Musk was already Twitter’s biggest shareholder when he first offered to buy Twitter in April 2022 for $44 billion. At $54.20 per share, Musk told the SEC his bid represented a 54% premium on the stock’s valuation before he’d bought his first shares.

Despite initially fighting to renege — on grounds that Twitter hadn’t proved its claim that 95% of daily active users were actual humans and not bots — Musk eventually was forced to follow through as his offer was legally binding.

A raft of executives were immediately fired, including CEO Parag Agrawal, who took over from founder Jack Dorsey in 2021, and Chief Financial Officer Ned Segal, who’d been at the company since 2017. 

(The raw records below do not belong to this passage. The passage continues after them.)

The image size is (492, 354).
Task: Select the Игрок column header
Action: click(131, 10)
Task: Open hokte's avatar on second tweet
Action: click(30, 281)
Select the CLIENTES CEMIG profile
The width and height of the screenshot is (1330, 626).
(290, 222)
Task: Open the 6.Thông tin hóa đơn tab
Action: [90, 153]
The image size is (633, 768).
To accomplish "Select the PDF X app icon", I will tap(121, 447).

Musk later said he had cut 80% of Twitter staff after the buyout, upwards of 6,000 skulls.

A massively reduced headcount has not been enough to counteract advertiser exodus. Musk’s buyout was confirmed in October and reports indicated Twitter revenues had sunk 40% by December. 

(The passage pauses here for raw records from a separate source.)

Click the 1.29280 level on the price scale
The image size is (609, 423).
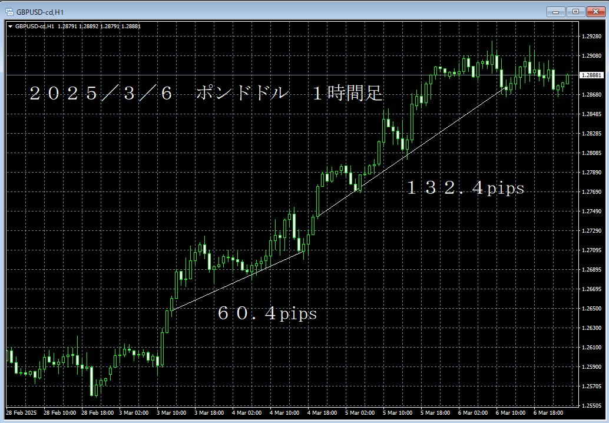[591, 37]
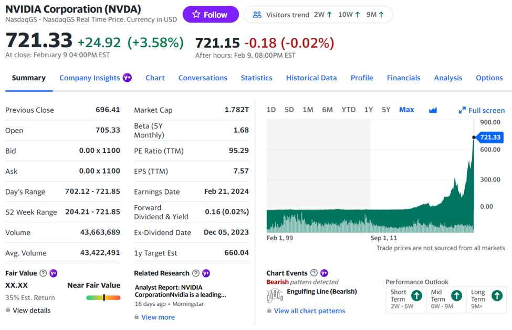Click the Visitors trend people icon
512x330 pixels.
257,15
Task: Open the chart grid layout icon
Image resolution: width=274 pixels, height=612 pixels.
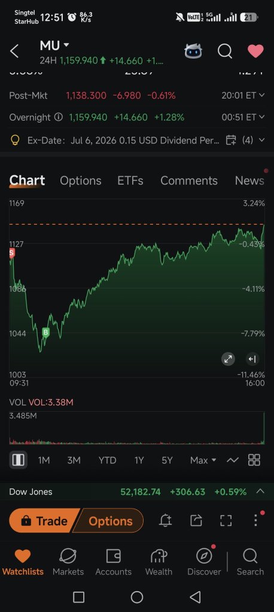Action: 254,460
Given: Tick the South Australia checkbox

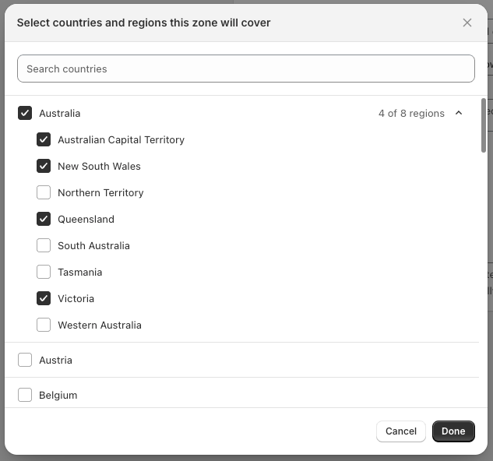Looking at the screenshot, I should click(44, 245).
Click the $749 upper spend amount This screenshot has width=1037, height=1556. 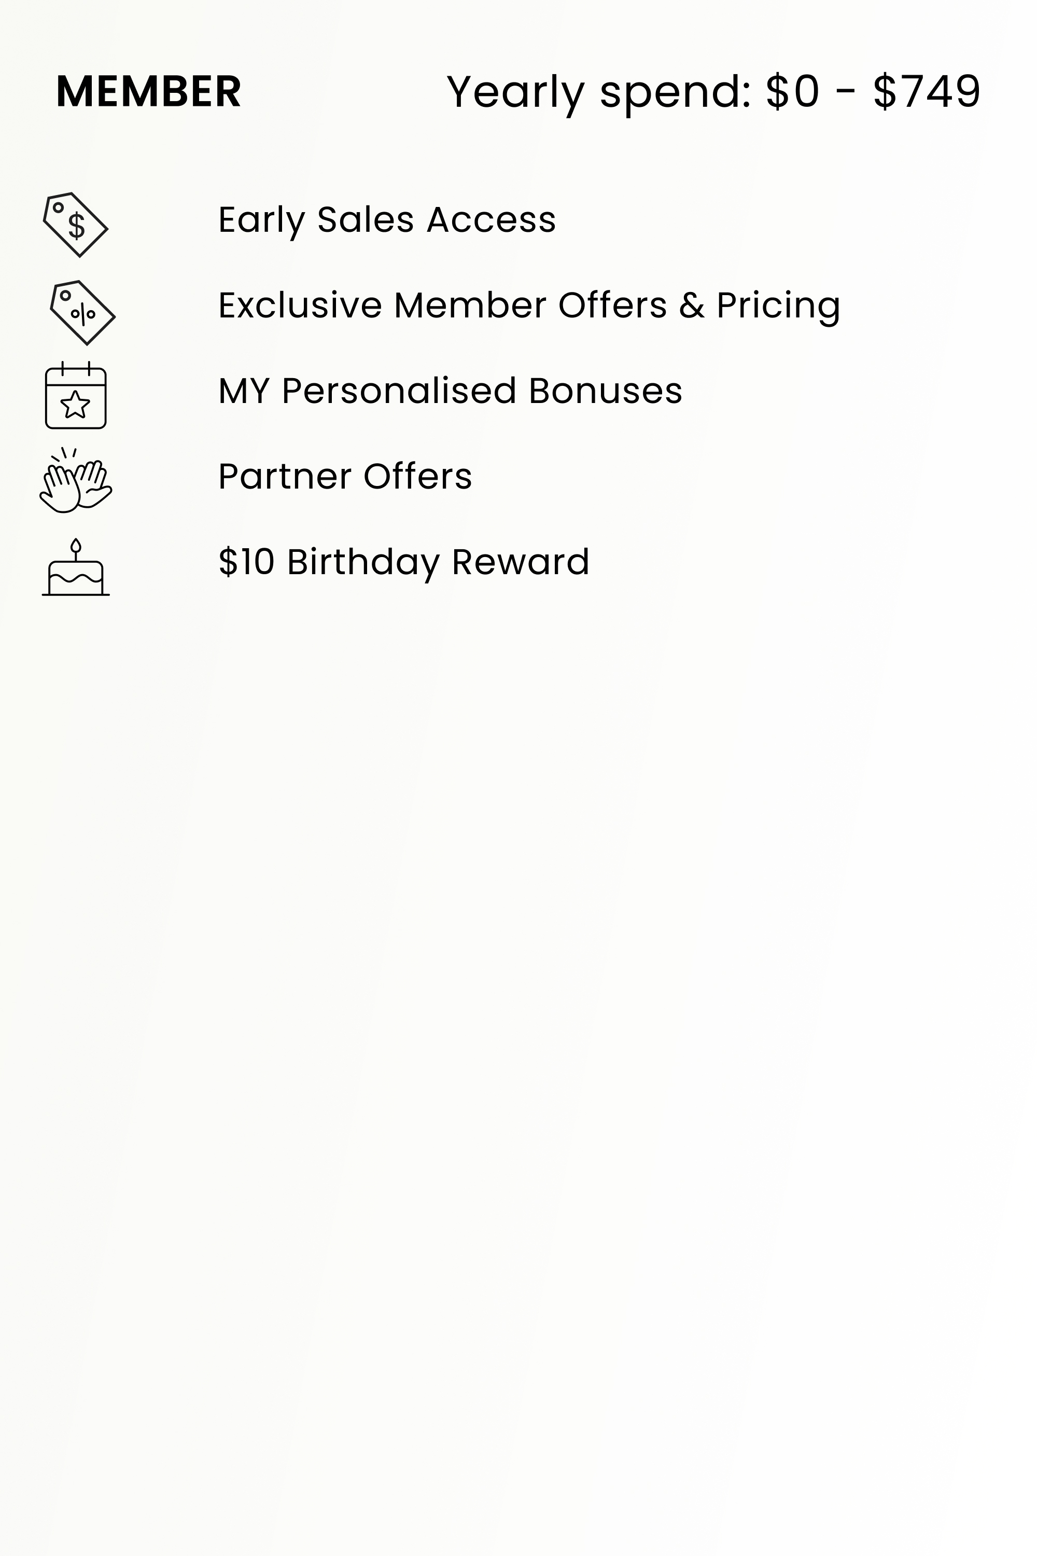[927, 91]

Meanwhile, Twitter had unbanned a cavalcade of agent provocateurs including Andrew Tate, Marjorie Taylor Greene, Jordan Peterson, Kanye West and Donald Trump (although the latter has so far snubbed the platform in favor of his own Truth Social).

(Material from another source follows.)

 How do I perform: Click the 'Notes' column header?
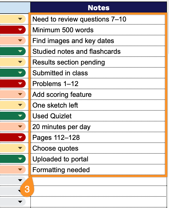pyautogui.click(x=99, y=8)
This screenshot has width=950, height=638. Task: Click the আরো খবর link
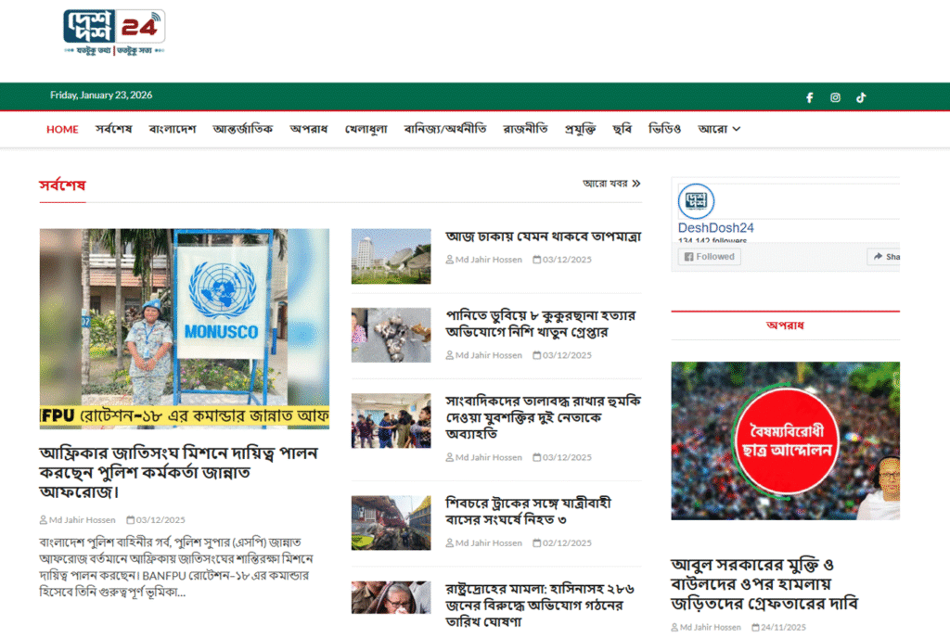605,184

Apple, IBM, Paramount, Airbnb, Warner Bros. and Comcast — alongside Disney — have since reportedly pulled ads and Twitter, now X, is bleeding cash. The New York Times estimated Twitter could stand to lose $75 million in ad revenue by the end of the year, with more brands expected to leave after Musk’s DealBook appearance.

But there’s X’s heavy debt load. Musk borrowed $13 billion with the help of Morgan Stanley, a loan collateralized by Tesla stock (of which Musk owns $100 billion). 

One estimate suggested Musk’s financiers would’ve made between 1% and 3% on the value of the $44 billion deal. X would owe Morgan Stanley up to $1.3 billion if that’s true (although there’s some argument to be made that Musk now has the upper hand against the banks due to rising interest rates).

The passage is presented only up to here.